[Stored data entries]
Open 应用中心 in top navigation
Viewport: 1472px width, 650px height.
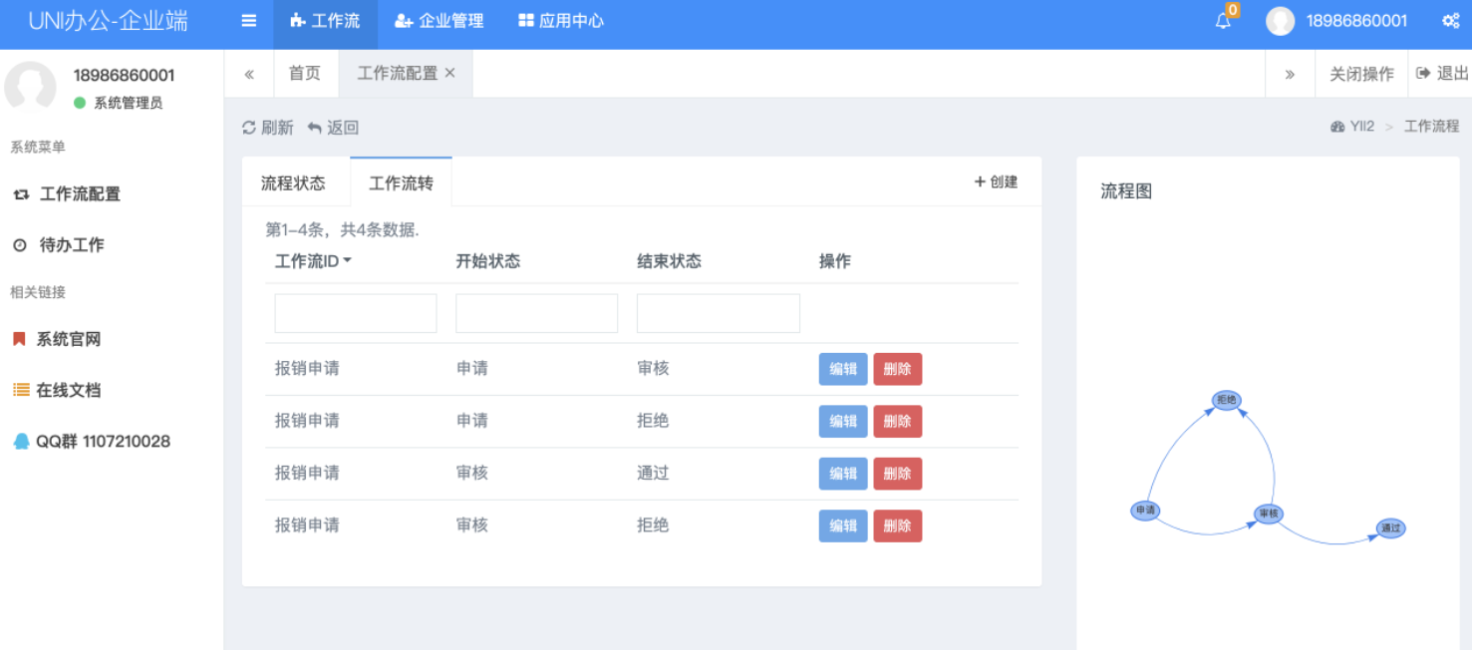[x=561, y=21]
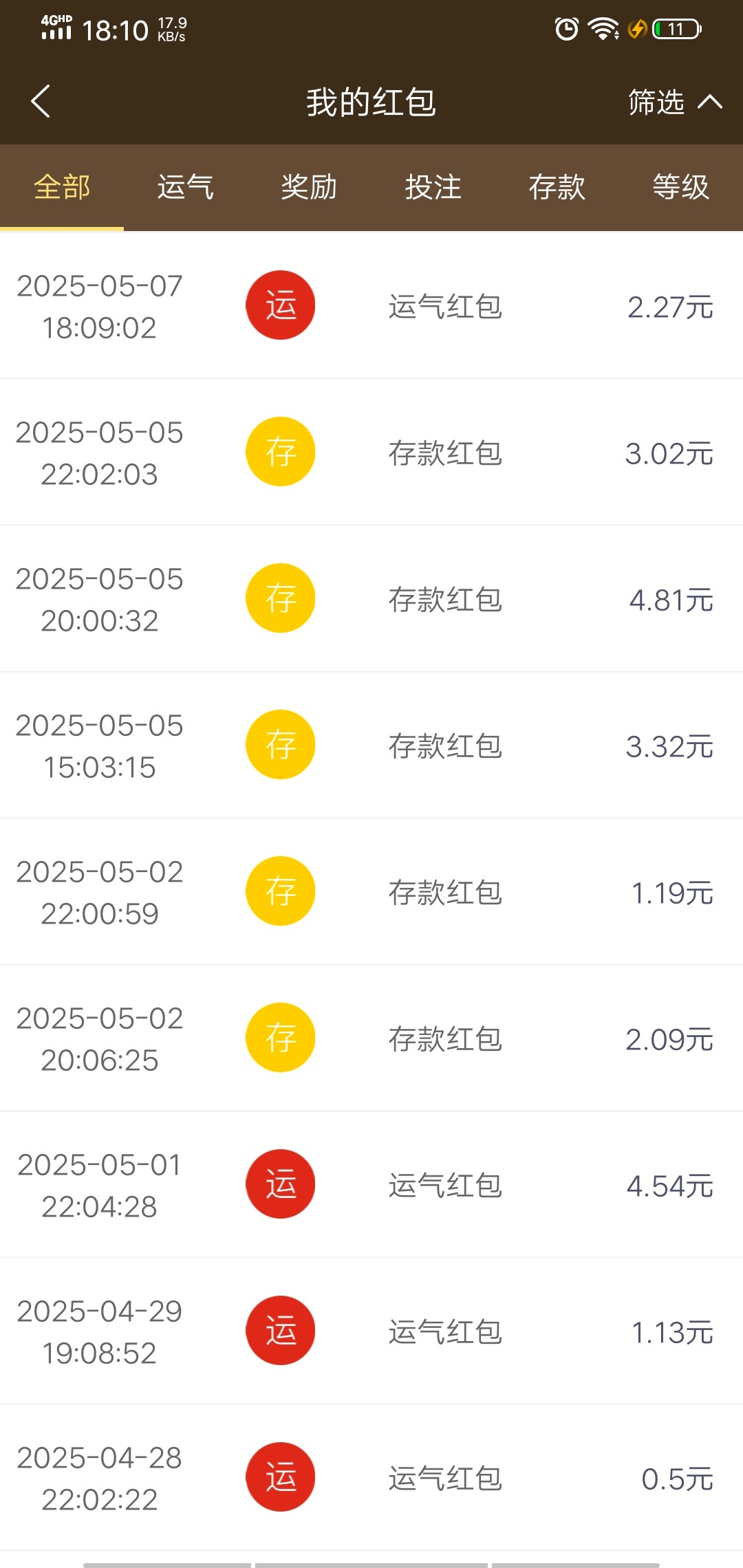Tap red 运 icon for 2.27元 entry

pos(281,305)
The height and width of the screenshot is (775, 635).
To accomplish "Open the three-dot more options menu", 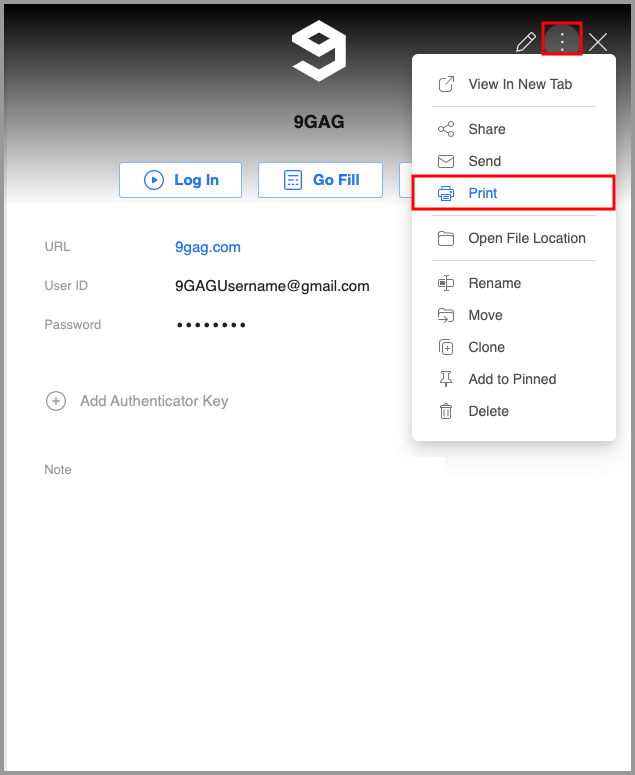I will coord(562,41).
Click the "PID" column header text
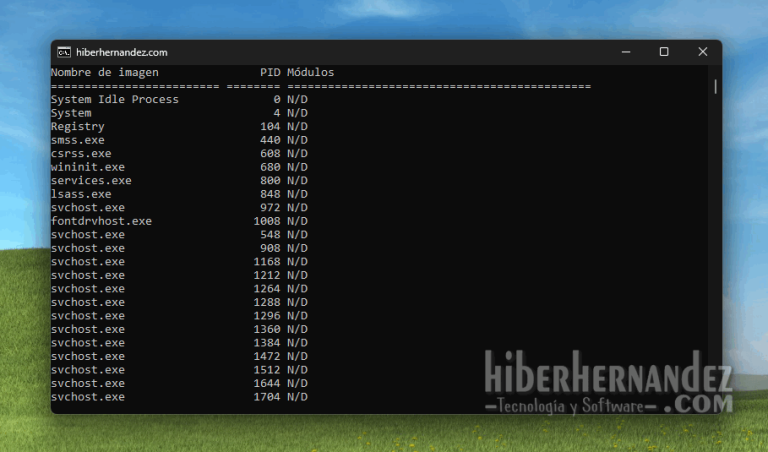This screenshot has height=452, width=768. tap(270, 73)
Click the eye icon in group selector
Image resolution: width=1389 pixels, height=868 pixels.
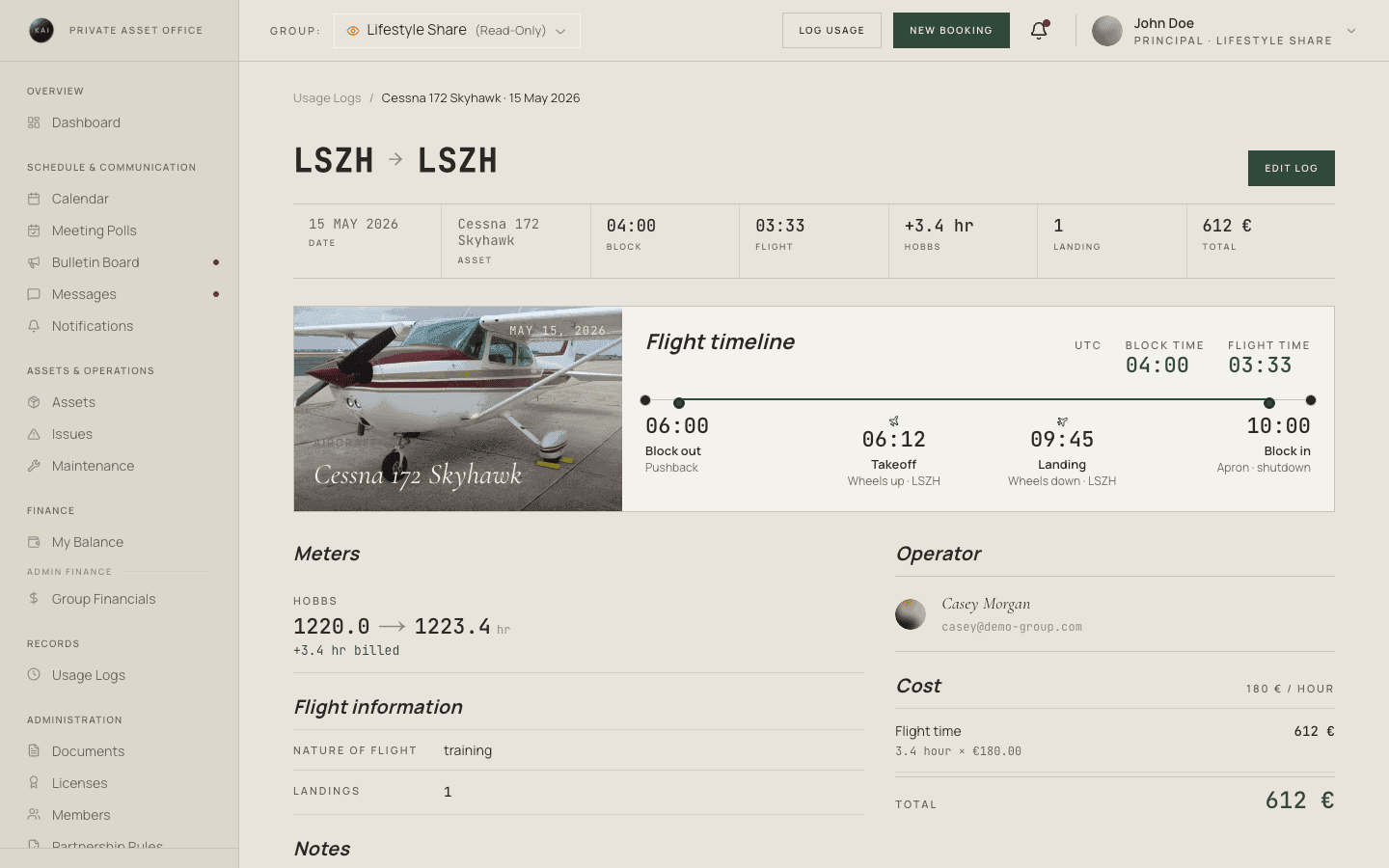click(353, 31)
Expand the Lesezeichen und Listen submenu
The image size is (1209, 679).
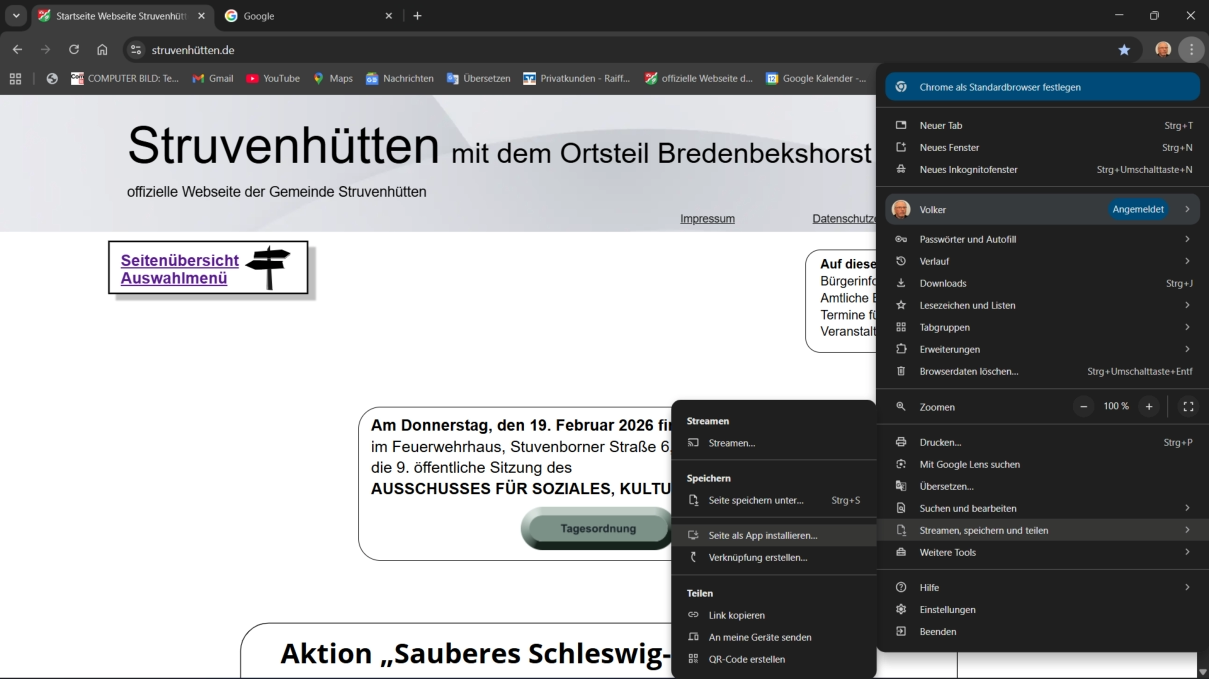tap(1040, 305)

- _PROMPT_:
Write out exactly, please, the lines that start at the one containing "Click the eye icon in group selector" and run through the final line of the entries, both included, leaving pictures out.

- _OUTPUT FOR THIS EXERCISE_:
Click the eye icon in group selector
Image resolution: width=1389 pixels, height=868 pixels.
click(353, 31)
Expand the Lesezeichen und Listen submenu
The image size is (1209, 679).
tap(1040, 305)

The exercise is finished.